At any rate, the furor over this case is misplaced. Any decisions regarding the continued prosecution of Polanski must take into account the voice of the victim in order to hear it yelling, once again, "No Mas." The press and, especially, our legal communities should be supporting her instead of their own self-indulgent ideas about justice. They should acknowledge that in 1978 there was an agreed-upon sentence. This case should not be determined by the kind of sentence that Polanski would receive now, but by the sentence he was set to receive at the time under the negotiated agreements. Plea arrangements are made every day in the criminal justice system, for better or for worse. Courts are not supposed to reject them because a judge is narcissistically calculating his Nielsen ratings. Any court that has accepted a defendant's allocution to a crime based on a set term of imprisonment, however mild it may seem in retrospect, is not supposed to reject its decision surreptitiously and without notice to the defendant. The system was and is still broken. So far, it has not been concerned about justice for Samantha either then or now. Even though a trial judge in the United States has allegedly already acknowledged that prior substantial misconduct occurred, he has refused to dismiss the case because of some arcane fugitive doctrine. And the district attorney's office which was pointedly asked in the recent appellate legal argument if it has an interest in doing justice by "finding out what happened here?" reportedly replied not with action but by offering an excuse for inaction. "Yes, we are interested. But I'm not sure we have the proper agency to do this." And despite criticism of both the past events and the historical players, the California appellate court offered no judicial remedy for the "extremely serious allegations of judicial and prosecutorial misconduct that have been brought forward."

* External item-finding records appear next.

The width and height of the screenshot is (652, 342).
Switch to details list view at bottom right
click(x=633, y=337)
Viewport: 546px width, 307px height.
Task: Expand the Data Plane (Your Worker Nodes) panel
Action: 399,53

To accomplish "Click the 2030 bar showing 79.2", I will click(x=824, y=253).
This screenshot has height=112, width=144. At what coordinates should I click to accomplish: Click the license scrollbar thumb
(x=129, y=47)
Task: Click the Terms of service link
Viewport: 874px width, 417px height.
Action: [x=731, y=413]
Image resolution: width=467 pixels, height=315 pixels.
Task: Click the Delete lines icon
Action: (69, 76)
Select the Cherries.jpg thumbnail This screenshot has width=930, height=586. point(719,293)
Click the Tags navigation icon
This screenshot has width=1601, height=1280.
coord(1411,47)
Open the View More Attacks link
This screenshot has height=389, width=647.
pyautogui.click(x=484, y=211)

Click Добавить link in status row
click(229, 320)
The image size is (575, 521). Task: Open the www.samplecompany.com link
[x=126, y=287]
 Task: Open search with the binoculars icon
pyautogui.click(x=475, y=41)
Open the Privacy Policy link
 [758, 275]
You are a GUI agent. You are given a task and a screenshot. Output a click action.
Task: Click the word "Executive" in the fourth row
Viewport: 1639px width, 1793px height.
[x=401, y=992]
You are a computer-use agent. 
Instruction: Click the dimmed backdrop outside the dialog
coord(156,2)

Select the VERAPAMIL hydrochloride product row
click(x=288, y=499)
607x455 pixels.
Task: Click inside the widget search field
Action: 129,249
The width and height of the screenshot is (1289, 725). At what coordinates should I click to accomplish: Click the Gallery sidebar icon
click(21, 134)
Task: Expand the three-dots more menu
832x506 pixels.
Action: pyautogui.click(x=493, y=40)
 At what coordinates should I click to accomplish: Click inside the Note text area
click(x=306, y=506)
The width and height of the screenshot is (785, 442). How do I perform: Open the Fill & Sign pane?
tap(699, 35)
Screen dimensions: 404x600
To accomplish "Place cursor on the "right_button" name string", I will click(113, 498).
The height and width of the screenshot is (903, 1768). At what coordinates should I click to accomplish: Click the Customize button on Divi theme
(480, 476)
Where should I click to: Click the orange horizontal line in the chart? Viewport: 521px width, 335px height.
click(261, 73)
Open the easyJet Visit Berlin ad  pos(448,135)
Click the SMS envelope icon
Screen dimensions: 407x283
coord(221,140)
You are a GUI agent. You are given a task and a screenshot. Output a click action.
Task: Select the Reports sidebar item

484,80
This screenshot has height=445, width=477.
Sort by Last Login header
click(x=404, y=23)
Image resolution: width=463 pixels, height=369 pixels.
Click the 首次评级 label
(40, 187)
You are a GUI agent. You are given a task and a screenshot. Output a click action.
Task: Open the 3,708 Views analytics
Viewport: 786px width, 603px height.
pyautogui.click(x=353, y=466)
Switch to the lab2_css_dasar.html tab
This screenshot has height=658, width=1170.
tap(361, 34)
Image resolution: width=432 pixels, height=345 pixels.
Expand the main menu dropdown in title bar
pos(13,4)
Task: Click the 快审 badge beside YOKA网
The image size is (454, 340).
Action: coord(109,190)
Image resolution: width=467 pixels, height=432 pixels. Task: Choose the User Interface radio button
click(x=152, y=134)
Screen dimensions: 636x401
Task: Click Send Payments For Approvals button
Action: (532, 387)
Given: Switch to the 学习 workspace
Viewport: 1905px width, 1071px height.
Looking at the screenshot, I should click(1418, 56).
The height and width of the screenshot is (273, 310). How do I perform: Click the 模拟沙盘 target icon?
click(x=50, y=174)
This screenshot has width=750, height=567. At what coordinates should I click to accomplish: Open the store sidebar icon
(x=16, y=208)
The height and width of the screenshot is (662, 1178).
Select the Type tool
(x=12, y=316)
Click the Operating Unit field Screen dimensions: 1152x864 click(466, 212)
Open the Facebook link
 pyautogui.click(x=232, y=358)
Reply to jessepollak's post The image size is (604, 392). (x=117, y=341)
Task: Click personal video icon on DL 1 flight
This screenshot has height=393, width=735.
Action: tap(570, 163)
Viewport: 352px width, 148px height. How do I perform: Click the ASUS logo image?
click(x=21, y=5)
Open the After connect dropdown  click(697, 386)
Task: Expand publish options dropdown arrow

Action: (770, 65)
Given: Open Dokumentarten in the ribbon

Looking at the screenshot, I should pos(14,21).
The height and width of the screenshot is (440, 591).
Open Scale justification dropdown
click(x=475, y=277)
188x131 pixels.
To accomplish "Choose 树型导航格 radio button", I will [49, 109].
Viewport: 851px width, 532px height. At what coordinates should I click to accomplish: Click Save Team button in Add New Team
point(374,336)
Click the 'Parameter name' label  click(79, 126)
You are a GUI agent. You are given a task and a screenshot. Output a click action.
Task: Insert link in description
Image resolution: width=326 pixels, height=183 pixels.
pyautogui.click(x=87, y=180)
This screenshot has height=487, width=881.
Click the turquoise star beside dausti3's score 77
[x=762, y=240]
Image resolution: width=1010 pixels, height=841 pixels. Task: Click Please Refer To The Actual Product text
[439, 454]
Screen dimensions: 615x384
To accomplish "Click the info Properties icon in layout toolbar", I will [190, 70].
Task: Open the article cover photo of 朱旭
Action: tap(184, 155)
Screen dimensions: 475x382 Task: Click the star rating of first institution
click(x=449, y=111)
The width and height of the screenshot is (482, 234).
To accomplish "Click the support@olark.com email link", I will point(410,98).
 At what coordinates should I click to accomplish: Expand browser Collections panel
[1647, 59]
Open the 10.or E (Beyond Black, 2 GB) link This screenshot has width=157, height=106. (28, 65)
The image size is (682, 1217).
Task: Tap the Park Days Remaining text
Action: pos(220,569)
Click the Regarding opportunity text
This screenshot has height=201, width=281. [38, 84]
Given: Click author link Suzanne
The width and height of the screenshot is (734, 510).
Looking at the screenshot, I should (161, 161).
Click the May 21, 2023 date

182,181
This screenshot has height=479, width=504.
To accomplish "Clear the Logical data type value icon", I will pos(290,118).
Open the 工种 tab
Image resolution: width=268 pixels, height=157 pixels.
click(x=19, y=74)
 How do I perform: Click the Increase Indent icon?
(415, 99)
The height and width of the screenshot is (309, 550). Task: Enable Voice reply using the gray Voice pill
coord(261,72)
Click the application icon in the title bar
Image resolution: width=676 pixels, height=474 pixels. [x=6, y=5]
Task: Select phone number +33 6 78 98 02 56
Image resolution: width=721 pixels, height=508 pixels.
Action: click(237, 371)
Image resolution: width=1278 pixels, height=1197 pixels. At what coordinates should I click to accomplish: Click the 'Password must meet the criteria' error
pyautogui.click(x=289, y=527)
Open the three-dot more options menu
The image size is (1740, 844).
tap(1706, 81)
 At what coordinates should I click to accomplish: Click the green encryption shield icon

As of now, only the Swiss government has the power to ensure that another miscarriage of justice will not occur in the Polanski-Geimer matter. As of now, they are refusing to send Polanski back the United States while an appeal of his case is still viable. The Swiss government must be satisfied that there will be a just and fair adjudication, free from the pressure created by the incessant caterwauling surrounding this case. It must require as a condition of extradition to the United States that the State of California agree both that Polanski will not be sentenced to anything other than his original agreed upon sentence; and second, that no other arrests, such as those for flight, will ensue.